Archive for March, 2006

Move on

Moving sucks! Aaarrrrgh. I spent the day with several boxes, and hardly any of them belonged to chicks!

I moved most of my boxes into the apartment this morning with my sister and niece.

Our front yard is officially a mess. Hell, so is the back yard! I found a hubcap on the lawn, so I threw it over our property line into the neighbors yard (no one lives there, it used to be a crack house….home sweet home!). I then noticed a variety of other interesting pieces of trash on our lawn inluding a rubber glove (it was on the street in front of the house….it still counts), an A&W cup that my niece tried to keep, something made of latex (I DON’T EVEN WANT TO KNOW), some other part from a car…

I found an actual grocery bag FULL OF GROCERIES in the back yard. I proceeded to huck that into the crack house back yard.

I raked a little bit and found a sidewalk….this is going to end up like the fuckin’ Secret Garden up in the hizzy.

My niece also proceeded to bring several pieces of garbage into the house claiming they were fishing rods and a lasso of some kind. Hillarious!

Our house is covered in dust. You can plainly see a woman has never lived in the apartment. Someone actually painted over WALLPAPER. Fantastic.

Well, I’m off to move more stuff. YEEHAW!


Oh Whaaaaaat

In an hour and a half I will take posession of my very first apartment!



Strikingly Good Times

Today was filled with awesome relaxation and good times. Sadly, I should have been studying, but fun was pretty much more important!

■ **LISTED RECORDS**:

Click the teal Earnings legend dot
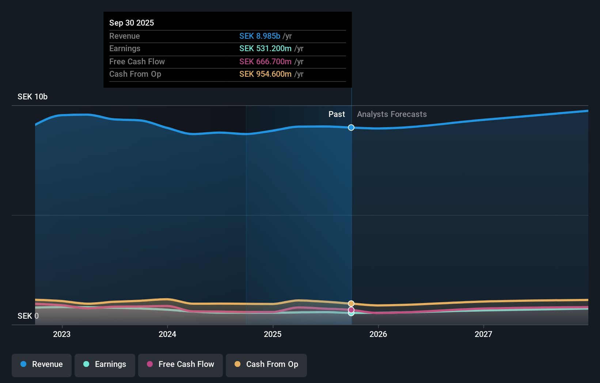Image resolution: width=600 pixels, height=383 pixels. 86,364
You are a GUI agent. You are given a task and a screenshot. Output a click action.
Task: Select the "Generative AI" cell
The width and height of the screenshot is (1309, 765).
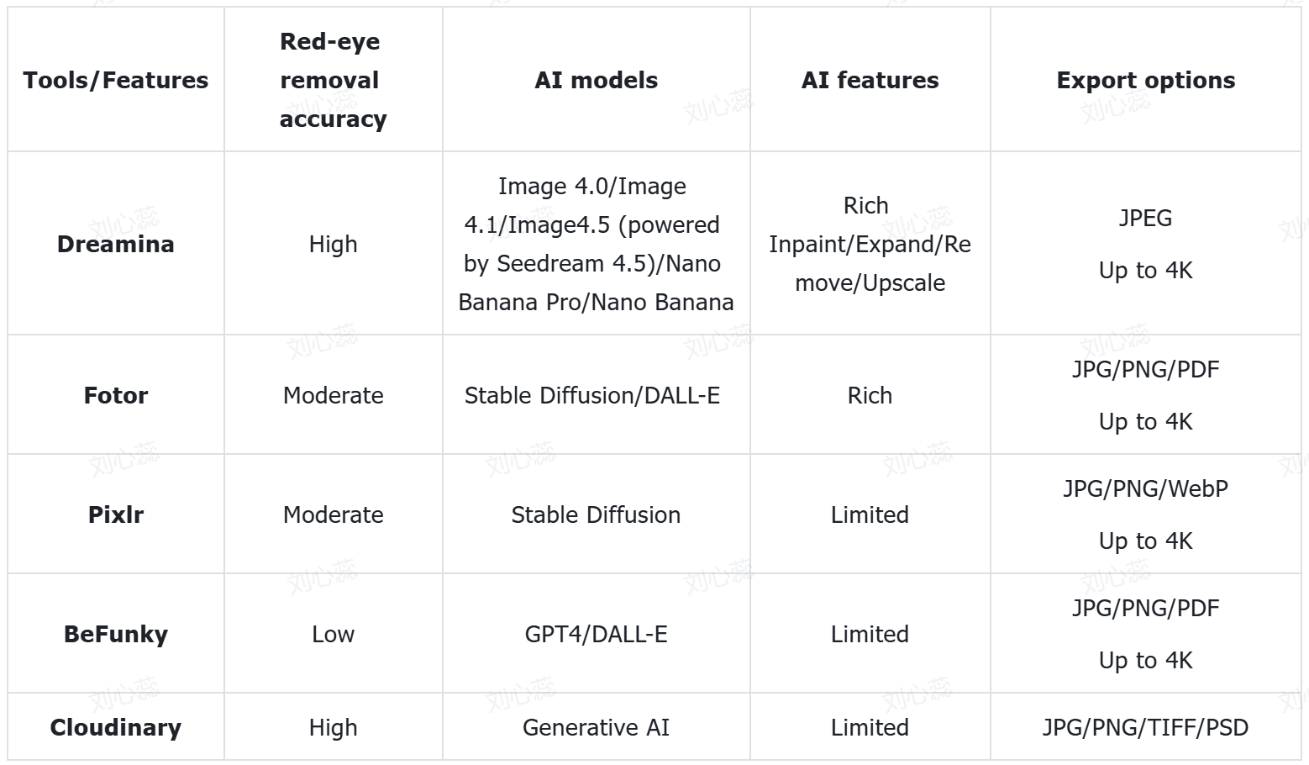click(596, 727)
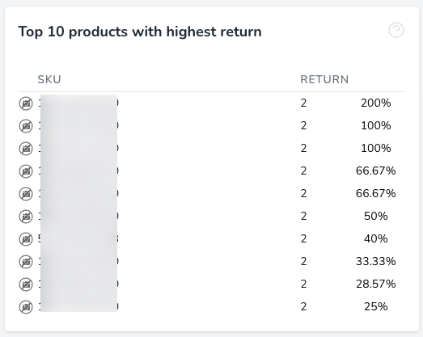
Task: Click the Top 10 products with highest return title
Action: 140,32
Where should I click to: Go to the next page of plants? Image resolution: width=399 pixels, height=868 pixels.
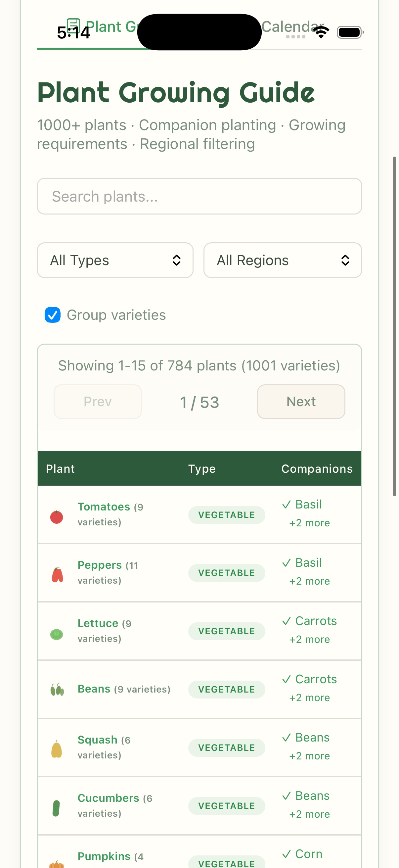coord(301,401)
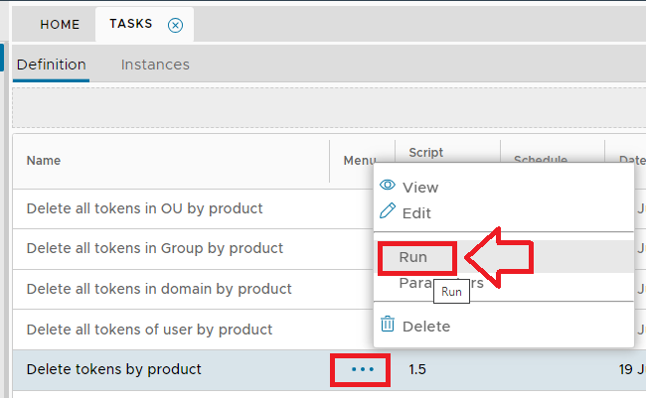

■ **REQUIREMENTS**: Please transcribe the passage of the blog archive above between "Moving sucks! Aaarrrrgh." and "sister and niece.", inclusive.

■ **ANSWER TO THIS EXERCISE**:
Moving sucks! Aaarrrrgh. I spent the day with several boxes, and hardly any of them belonged to chicks!

I moved most of my boxes into the apartment this morning with my sister and niece.